Restate word for word the lines of the records below, starting at the line that contains "[Có thể dùng" and ending at the line that contains "TRIỂN (141, 2223)", with both of those lines included and nothing else.

** Opening Data listing block **

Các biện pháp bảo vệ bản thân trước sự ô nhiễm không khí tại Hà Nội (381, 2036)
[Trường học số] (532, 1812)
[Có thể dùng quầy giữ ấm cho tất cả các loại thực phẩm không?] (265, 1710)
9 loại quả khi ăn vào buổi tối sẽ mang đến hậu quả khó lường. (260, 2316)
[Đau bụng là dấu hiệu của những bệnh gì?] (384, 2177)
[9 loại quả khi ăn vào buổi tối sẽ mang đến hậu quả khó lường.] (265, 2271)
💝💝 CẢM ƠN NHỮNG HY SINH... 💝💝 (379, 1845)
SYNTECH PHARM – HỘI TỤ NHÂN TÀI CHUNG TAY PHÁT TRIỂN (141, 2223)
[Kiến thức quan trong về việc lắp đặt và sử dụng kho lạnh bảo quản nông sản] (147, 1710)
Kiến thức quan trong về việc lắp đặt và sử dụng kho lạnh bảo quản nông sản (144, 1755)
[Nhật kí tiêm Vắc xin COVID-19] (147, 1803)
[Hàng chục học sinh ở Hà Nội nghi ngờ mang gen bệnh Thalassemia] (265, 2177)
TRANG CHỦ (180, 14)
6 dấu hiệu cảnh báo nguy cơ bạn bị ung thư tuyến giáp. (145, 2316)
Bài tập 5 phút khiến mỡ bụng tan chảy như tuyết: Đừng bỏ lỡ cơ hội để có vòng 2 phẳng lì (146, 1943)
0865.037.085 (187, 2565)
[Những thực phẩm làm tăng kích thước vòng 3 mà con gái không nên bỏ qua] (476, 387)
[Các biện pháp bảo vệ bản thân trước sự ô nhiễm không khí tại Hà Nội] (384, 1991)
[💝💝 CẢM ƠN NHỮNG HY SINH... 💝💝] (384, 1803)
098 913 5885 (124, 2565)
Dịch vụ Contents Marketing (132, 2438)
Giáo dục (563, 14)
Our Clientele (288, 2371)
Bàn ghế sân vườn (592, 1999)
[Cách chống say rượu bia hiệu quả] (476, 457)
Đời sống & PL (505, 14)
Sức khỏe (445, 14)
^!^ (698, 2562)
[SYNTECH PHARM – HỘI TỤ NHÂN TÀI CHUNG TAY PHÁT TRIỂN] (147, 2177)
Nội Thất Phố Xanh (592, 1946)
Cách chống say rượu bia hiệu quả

** Closing Data listing block **

▶ **Answer box**
[Có thể dùng quầy giữ ấm cho tất cả các loại thực phẩm không?] (265, 1710)
9 loại quả khi ăn vào buổi tối sẽ mang đến hậu quả khó lường. (260, 2316)
[Đau bụng là dấu hiệu của những bệnh gì?] (384, 2177)
[9 loại quả khi ăn vào buổi tối sẽ mang đến hậu quả khó lường.] (265, 2271)
💝💝 CẢM ƠN NHỮNG HY SINH... 💝💝 (379, 1845)
SYNTECH PHARM – HỘI TỤ NHÂN TÀI CHUNG TAY PHÁT TRIỂN (141, 2223)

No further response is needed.